What if in the big picture of life, you were right where you were meant to be? And what went down went down. And there is more compassion and grace for you than you know? And forgiveness isn’t something someone gives you, but something you have to take for yourself?

Honor their lives with life.

The desire to feel redeemed requires action. In Bosnia, mass graves from the 1992-95 civil war are continually located and the remains excavated. Shortly after I moved back to the States in 2004, I was pregnant with my second child and working a desk job in our local town. I remember being on break at work and checking the Bosnian news, and a two-sentence report came on that said they had found the remains of “two small children who had died hugging each other”. Maybe it was because I was pregnant, I don’t know, but that bit of news and the image it evoked hit my hard. I could imagine my own children in that position. It haunted me. And I vowed that I would not let their deaths be in vain. That they would not be forgotten. So, I wrote a novel about them (no, it’s not published and yes, it needs work.) My point is, your heart has felt totally helpless and powerless and it needs action to feel as if it is doing something to honor the lives of those little ones.

There are no magical answers to moving through the pain you feel over this. That pain comes down to the thoughts you think, the perspective you have, the beliefs you hold about yourself. And the way to move forward is to open your heart to new thoughts and new beliefs. So pull off that protective armor and know that it is not only okay to hurt as you do, but it is a sign that your heart and spirit are still tender. And that is a good thing. In the big picture of life, you are also a victim of the tragedy of war. That child in you that died over there also didn’t get protected in the grand scheme of humanity. It’s okay to be a warfighter and feel this intense compassion. And it’s time that you allow yourself to feel that way toward you.







Stop Letting ISIS Control You

Posted: September 3, 2014 in Courage, Fallujah, Iraq, PTSD, Rage

The situation with ISIS is beyond infuriating.

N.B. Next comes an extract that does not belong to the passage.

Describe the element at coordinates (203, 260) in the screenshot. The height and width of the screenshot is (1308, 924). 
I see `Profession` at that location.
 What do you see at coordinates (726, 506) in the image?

Their actions are designed to incite rage and blatantly offend the warfighter and the goodness within you. Their presence, however, is not surprising. In the big picture of the world, they are a miniscule force, creating havoc in a place that, for the most part, no one in the world gives a shit about. The fact that you do give a shit about it is because you sacrificed part of the goodness within you on that land. You lost brothers there. You left a part of yourself there that you can’t get back and ISIS is trampling that part of you into the ground. And laughing as they do. And you have no way to physically lash back now.

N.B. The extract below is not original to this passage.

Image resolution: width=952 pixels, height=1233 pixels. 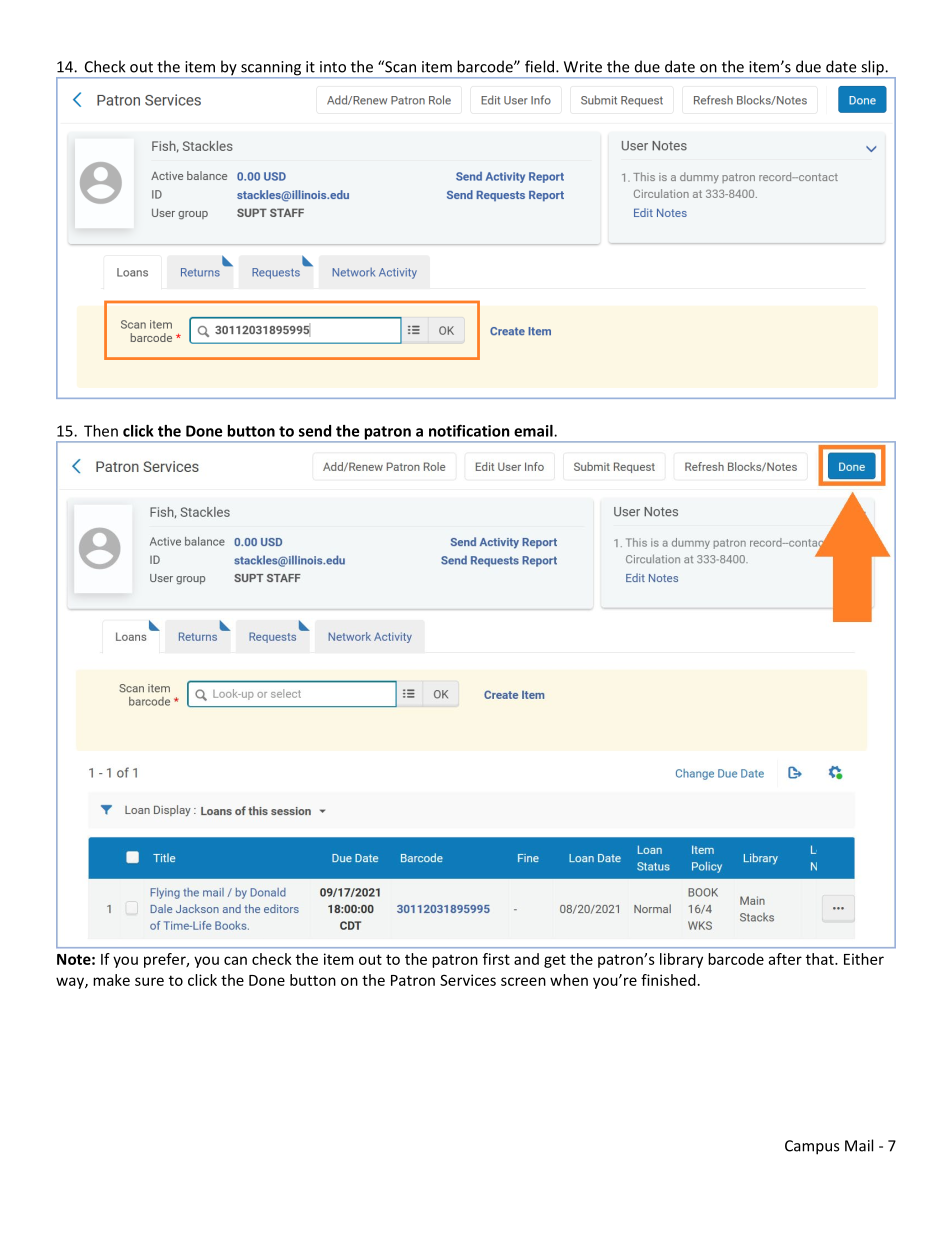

So here you are. Hands tied. Unable to solve this. And anger, rage, hatred, disgust and frustration course through you, set your nerves on fire, interrupt your days and nights, taunt you. You scream at a government who isn’t making the decisions you would make in their place. The same lawmakers who made the decision to send you there.

Your anger is right and justified.

Let me gently ask you this. In the big picture of your life, here, today… where you have no power to change the situation there…how much of yourself, your energy, your power, do you want to keep giving to ISIS? Now is the time to look hard at your life, at the reality of what you can control and what you can’t control and decide if giving them control over your emotions and mind… well, could that be exactly what ISIS wants from you?

Your anger is right and justified. But does it hurt ISIS or does it just hurt you?

I know you can come back to me with concern that ISIS will not and is not contained to foreign soil, that there is greater threat than the public realizes, that we are standing by as thousands are murdered (thousands are murdered in other places in the world, but we aren’t looking there), that this might happen or that could happen… and yet, fear and rage can be all that ISIS has to do to win. Stop letting them win. If the government wills to defeat ISIS, they will be defeated. But you can defeat them first by letting them stop having control over your heart. Is that easy? No. Hell, no.

Is it what is best for you, and your life, and your heart, here and now? I’ll let you decide.